::: Stored data
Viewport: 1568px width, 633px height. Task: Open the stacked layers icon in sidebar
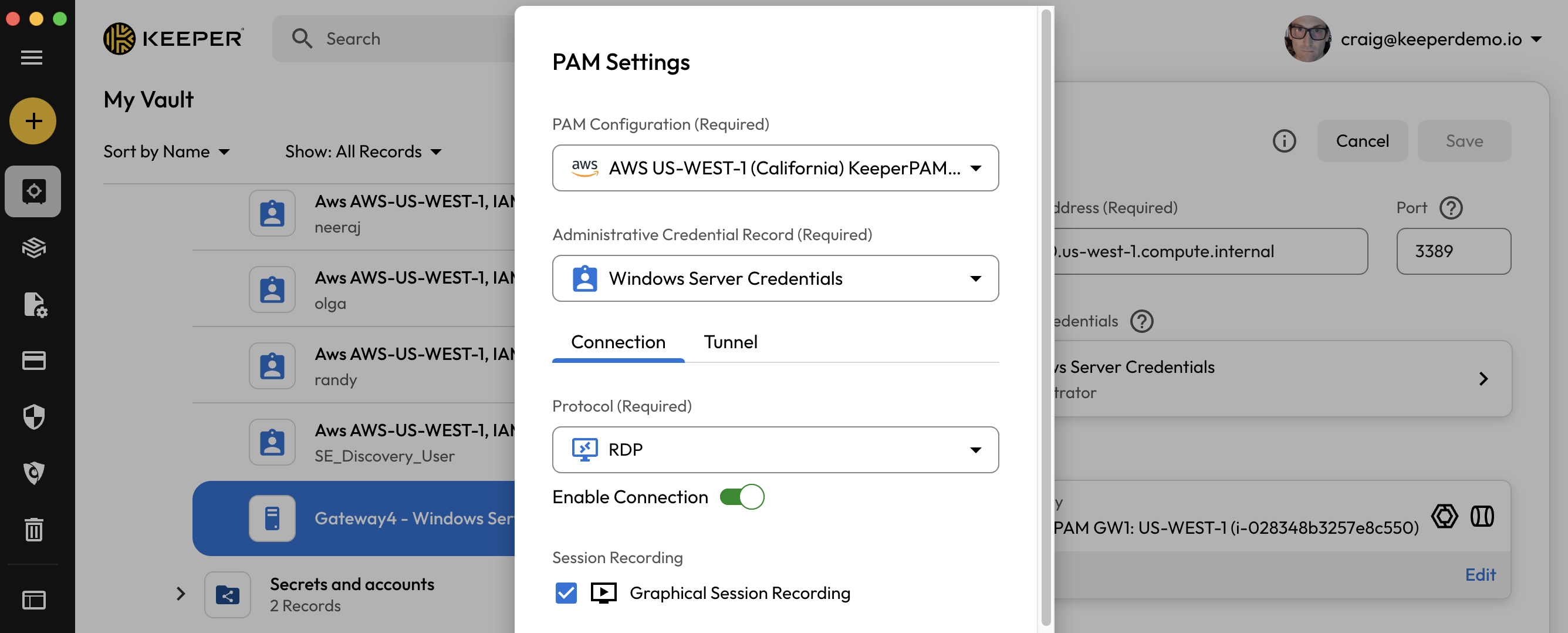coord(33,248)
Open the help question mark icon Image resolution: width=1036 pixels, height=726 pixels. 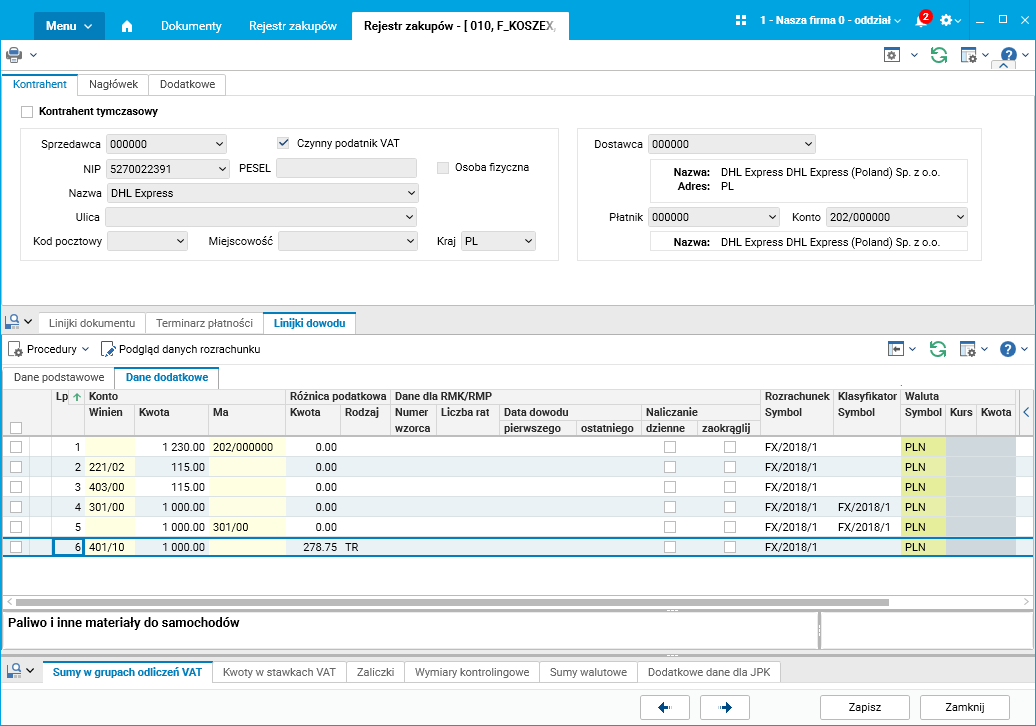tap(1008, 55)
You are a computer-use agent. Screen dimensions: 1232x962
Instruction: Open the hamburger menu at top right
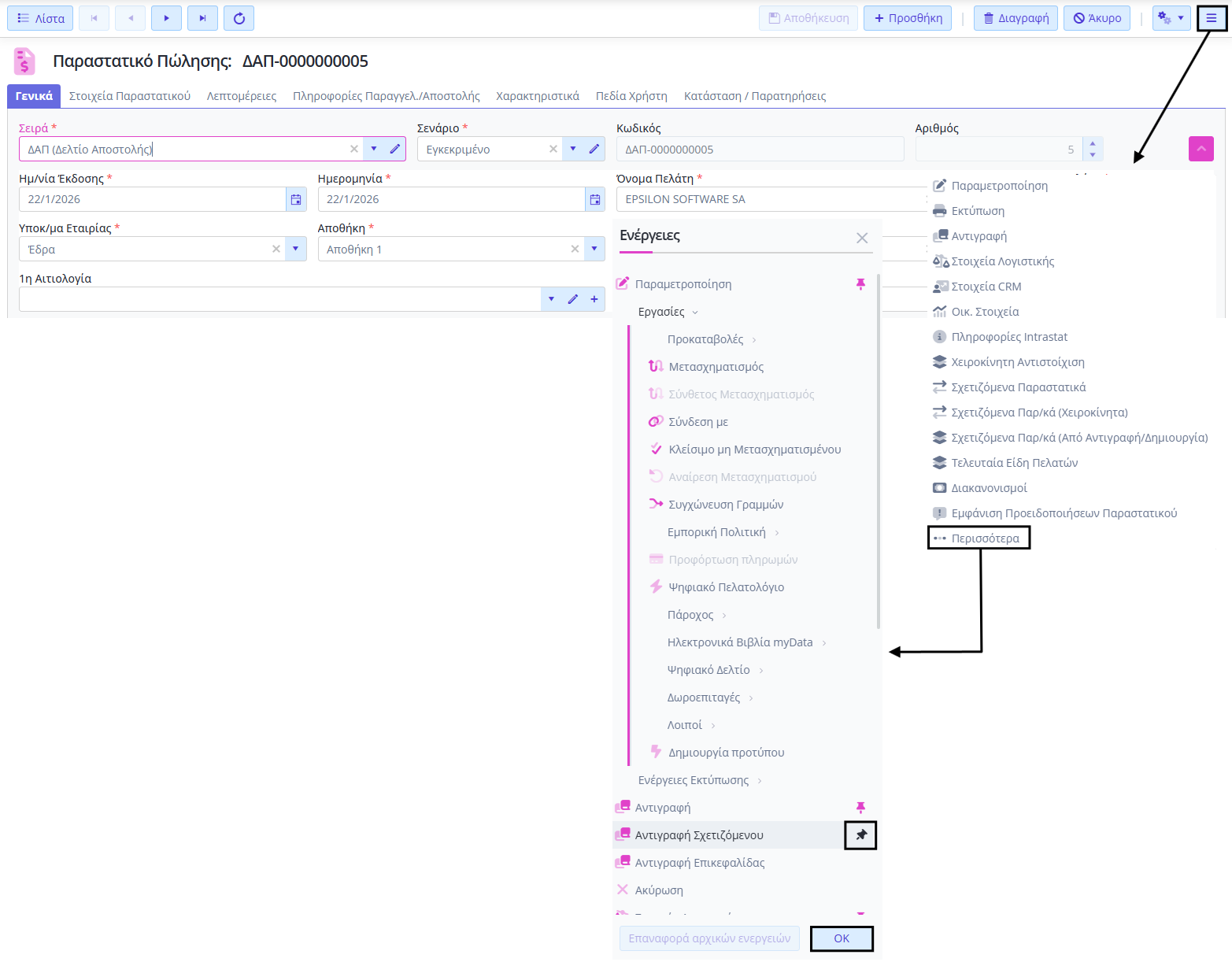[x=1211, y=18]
::::::
■ **Your instructions**
Beginning with the line containing "You are a computer-use" and ending with the last line of the data, output those lines exactly and nothing more. Omit every picture.

■ **Result of this exercise**
You are a computer-use agent. Screen dimensions: 1232x962
Instruction: Open the hamburger menu at top right
[x=1211, y=18]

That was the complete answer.